Он смотрел на меня, словно не понимая вопроса.
– Неужели с тех пор, как я уехал, не было ни одного постояльца?
– Нет, мсье. Только…
– Только что?
– Четыре ночи назад приходил доктор Филипо. Он сказал, никому не говори.
– Что ему было надо?
– Я говорил, ему нельзя остаться. Я говорил, тонтон-макуты придут сюда его искать.
– А он что?
– Все равно остался. Тогда повар ушел и садовник ушел. Говорят, он уйдет – мы вернемся. Он очень больной… И он остался. Я говорю, иди в горы, а он говорит, не могу, не могу. У него ноги распухли. Я говорю, надо уходить, пока вы не вернулись.

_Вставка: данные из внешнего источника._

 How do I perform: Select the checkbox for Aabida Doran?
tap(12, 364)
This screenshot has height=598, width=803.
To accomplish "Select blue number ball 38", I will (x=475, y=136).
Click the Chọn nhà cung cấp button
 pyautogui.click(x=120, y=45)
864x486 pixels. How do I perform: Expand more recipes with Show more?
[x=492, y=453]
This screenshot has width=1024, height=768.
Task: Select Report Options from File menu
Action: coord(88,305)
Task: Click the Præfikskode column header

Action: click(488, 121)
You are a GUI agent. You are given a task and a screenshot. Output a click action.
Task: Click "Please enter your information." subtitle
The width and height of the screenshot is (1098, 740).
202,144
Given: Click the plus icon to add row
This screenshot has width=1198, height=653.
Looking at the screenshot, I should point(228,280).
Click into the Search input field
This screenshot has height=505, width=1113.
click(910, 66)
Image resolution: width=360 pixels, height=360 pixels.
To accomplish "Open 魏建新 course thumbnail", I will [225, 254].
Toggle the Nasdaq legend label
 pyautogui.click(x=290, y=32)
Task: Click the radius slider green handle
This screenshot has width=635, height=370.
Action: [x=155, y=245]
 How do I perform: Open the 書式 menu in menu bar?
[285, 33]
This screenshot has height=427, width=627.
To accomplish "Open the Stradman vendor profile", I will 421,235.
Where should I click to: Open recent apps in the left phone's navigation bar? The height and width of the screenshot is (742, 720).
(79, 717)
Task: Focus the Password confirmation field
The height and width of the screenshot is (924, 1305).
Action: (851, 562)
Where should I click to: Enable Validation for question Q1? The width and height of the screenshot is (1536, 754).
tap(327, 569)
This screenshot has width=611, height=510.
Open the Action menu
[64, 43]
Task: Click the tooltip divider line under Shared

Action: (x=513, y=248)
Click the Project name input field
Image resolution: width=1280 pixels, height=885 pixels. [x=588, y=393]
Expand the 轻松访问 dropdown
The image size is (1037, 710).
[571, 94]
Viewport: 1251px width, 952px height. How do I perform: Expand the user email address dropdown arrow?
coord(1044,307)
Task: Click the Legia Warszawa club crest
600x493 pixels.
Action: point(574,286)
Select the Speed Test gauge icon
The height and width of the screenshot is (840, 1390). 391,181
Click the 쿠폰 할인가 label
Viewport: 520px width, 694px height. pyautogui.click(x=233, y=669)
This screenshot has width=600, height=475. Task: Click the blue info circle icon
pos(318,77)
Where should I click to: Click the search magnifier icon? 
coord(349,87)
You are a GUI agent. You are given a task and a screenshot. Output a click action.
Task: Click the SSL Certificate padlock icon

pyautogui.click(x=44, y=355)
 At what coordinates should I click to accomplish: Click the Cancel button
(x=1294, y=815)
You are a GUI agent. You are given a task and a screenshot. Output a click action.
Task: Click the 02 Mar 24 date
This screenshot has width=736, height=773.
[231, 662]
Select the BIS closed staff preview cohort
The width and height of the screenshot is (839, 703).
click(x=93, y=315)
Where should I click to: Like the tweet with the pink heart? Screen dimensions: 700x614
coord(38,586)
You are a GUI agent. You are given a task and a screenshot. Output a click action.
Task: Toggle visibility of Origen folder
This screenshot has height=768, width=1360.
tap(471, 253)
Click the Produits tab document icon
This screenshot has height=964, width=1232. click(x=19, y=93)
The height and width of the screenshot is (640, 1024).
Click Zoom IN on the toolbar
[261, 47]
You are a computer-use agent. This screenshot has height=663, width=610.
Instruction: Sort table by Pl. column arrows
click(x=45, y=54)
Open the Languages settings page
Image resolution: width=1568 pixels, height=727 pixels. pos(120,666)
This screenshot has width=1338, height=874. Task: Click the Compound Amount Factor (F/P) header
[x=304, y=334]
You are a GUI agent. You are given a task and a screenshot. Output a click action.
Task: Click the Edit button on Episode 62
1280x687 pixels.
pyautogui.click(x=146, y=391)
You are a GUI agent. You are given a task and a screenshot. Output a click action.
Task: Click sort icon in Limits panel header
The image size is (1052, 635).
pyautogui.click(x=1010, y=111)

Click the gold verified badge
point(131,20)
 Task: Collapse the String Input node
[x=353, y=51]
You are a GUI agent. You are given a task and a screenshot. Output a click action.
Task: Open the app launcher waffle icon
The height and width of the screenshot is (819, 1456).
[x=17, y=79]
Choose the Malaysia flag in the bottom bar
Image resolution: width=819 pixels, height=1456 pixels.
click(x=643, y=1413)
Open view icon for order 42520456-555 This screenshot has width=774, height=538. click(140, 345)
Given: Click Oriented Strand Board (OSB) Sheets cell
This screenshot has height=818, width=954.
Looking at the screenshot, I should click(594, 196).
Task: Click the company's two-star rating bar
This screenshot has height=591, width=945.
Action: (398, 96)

– В хорошенькую историю я попал с места в карьер, – сказал я. – Ладно, я с ним поговорю. В каком он номере?
– Я слышу машину, кричу ему: тонтоны, уходи, быстро! Он очень усталый. Не хочет уходить. Говорит, я – старый человек. А я говорю: мсье Брауну конец, если вас найдут здесь. Вам все равно, если тонтоны вас найдут на дороге, но мсье Брауну конец, если вас поймают тут. Я говорю, я пойду и буду с ними говорить. Тогда он быстро-быстро побежал. А это был только этот дурак таксист с чемоданами… Тогда я тоже побежал, ему сказать.
– Что же нам с ним делать, Жозеф?
Доктор Филипо был не такой уж плохой человек для члена этого правительства. В первый год своего пребывания на министерском посту он даже сделал попытку улучшить условия жизни в лачугах на берегу; в конце улицы Дезэ построили водопроводную колонку и выбили его имя на чугунной дощечке, но воду так и не подключили, потому что подрядчику не дали взятки.
– Я пошел к нему в номер, а его нет.
– Ты думаешь, он сбежал в горы?
– Нет, мсье Браун, не в горы, – сказал Жозеф. Он стоял внизу, понурив голову. – Я думаю, он делал очень нехорошо. – И тихо произнес то, что было написано на моем пресс-папье: «Requiescat In Pace», – Жозеф был хорошим католиком, но и не менее ревностным почитателем вуду[21]. – Прошу вас, мсье Браун, пойдемте со мной.
Я последовал за ним по дорожке к бассейну, где когда-то парочка занималась любовью – это было давно, в счастливые, незапамятные времена. Теперь бассейн был пуст. Луч моего фонарика осветил пересохшее дно, усыпанное опавшими листьями.
– В другом конце, – сказал Жозеф, стоя как вкопанный и не делая больше ни шагу к бассейну. Доктор Филипо, видно, добрел до узкой полоски тени под трамплином и теперь лежал там скорчившись, подтянув к подбородку колени, словно пожилой зародыш, обряженный для погребения в новый серый костюм. Он сначала перерезал себе вены на руках, а потом, для верности, и горло. Над головой у него темнело отверстие водопроводной трубы. Нам оставалось только пустить воду, чтобы смыть кровь, – доктор Филипо позаботился о том, чтобы причинить как можно меньше хлопот. Он, по-видимому, умер всего несколько минут назад. Первая мысль, которая мелькнула у меня в голове, была чисто эгоистической: человек не виноват в том, что кто-то покончил самоубийством у него в бассейне. Сюда можно попасть прямо с дороги, минуя дом. Раньше сюда постоянно заходили нищие – продавать купающимся деревянные безделушки.